Convergência Tecnológica

Há mais de vinte anos, os serviços de comunicação fazem parte da agenda das organizações de defesa dos consumidores. Porém, nos últimos dez anos, as questões referentes ao setor aumentaram de forma exponencial.

Com o desenvolvimento tecnológico das telecomunicações, além dos serviços mais tradicionais, como a telefonia fixa, há novos serviços que são cada vez mais utilizados. Como a telefonia móvel, a TV por assinatura e o acesso à Internet. Com o desenvolvimento, esses serviços revelam maior ou menor intensidade de caráter essencial nas sociedades. Tudo isso é resultado da crescente relação dos meios de comunicação e das tecnologias de informação com a vida pessoal e profissional dos usuários em todo o mundo. Isso impõe novos custos ao consumidor, com novas relações nas empresas prestadoras de serviços.

Paralelamente a várias ofertas, observamos o fenômeno da Convergência Tecnológica, que nada mais é do que a possibilidade de se obter serviços distintos por meio de uma mesma plataforma. Tanto na radiodifusão ( que incluiu o rádio e a TV aberta) como nas telecomunicações, as implicações da Convergência Tecnológica ainda não são tão claras para os consumidores, para as empresas e até para o poder público.

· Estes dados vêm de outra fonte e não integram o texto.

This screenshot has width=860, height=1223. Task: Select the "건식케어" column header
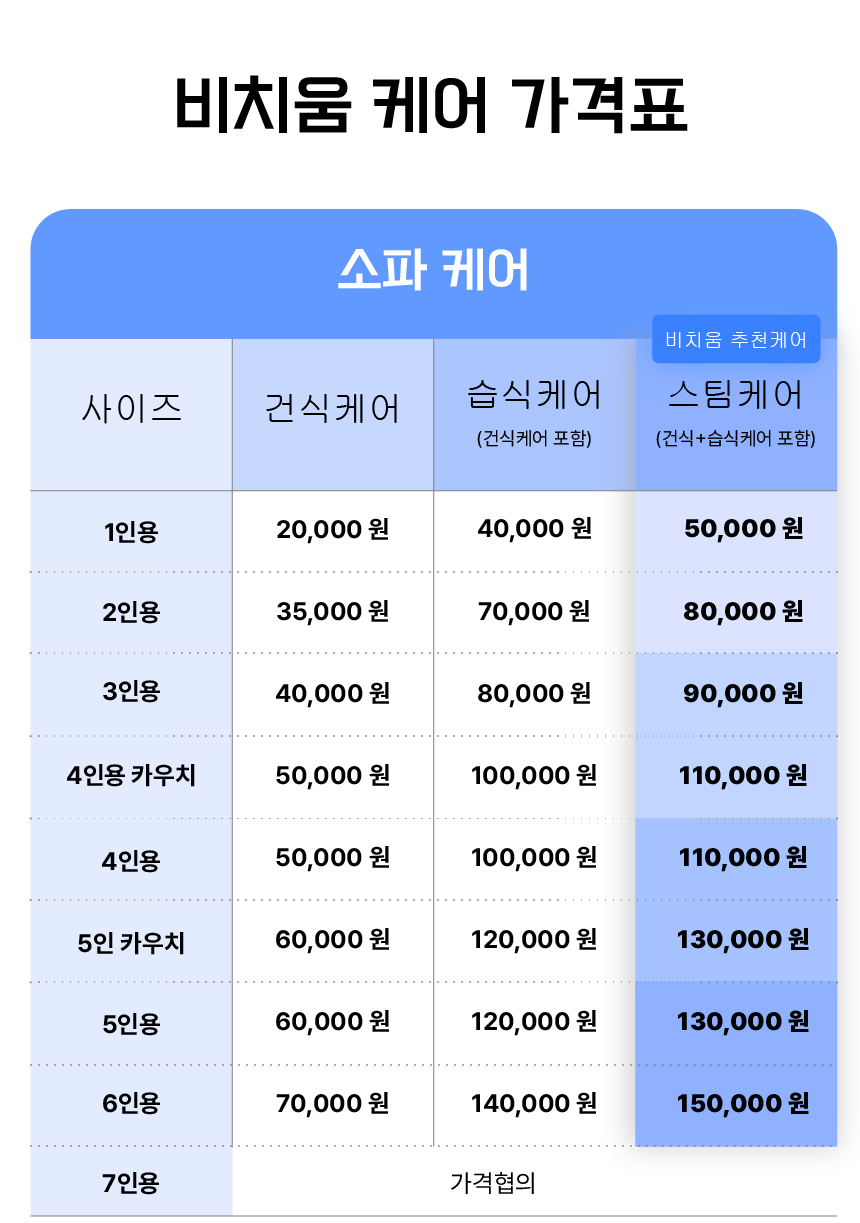point(332,408)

Ao mesmo tempo em que o processo de convergência se desenvolve com o acelerado crescimento de produtos e serviços, completam-se dez anos da privatização do Sistema Telebrás (antiga holding da Embratel e de 27 empresas estaduais de telecomunicações), tempo apropriado e suficiente para a análise dos avanços e recuos alcançados pelo modelo instituído durante o processo de Reforma do Estado, que o país passou em 1990.

A radiodifusão e as telecomunicações foram desenhadas de forma adequada à realidade sócio-econômica brasileira e aos direitos dos consumidores, tudo isso  é capaz de enfrentar os principais desafios que surgem a partir do processo de Convergência tecnológica. Nesta direção, deve-se buscar saber se os benefícios anunciados durante o processo de privatização das telecomunicações foram cumpridas e se as opções tecnológicas e regulatórias feitas no processo de migração tecnológica da radiodifusão atendem de forma satisfatória aos interesses da sociedade.

O Idec e o Centro de Tecnologia e Sociedade da Escola de Direito do Rio de Janeiro da Fundação Getúlio Vargas, coordenaram uma pesquisa sobre a Convergência das Telecomunicações e Direito do Consumidor. O principal intuito foi apontar questões que apresentam como estruturas ao setor das comunicações, e são sentidos pelos cidadãos brasileiros, relevando os acertos e equívocos do modelo atual, assim como os desafios para a criação de políticas e instrumentos de regulação como focos no interesse público.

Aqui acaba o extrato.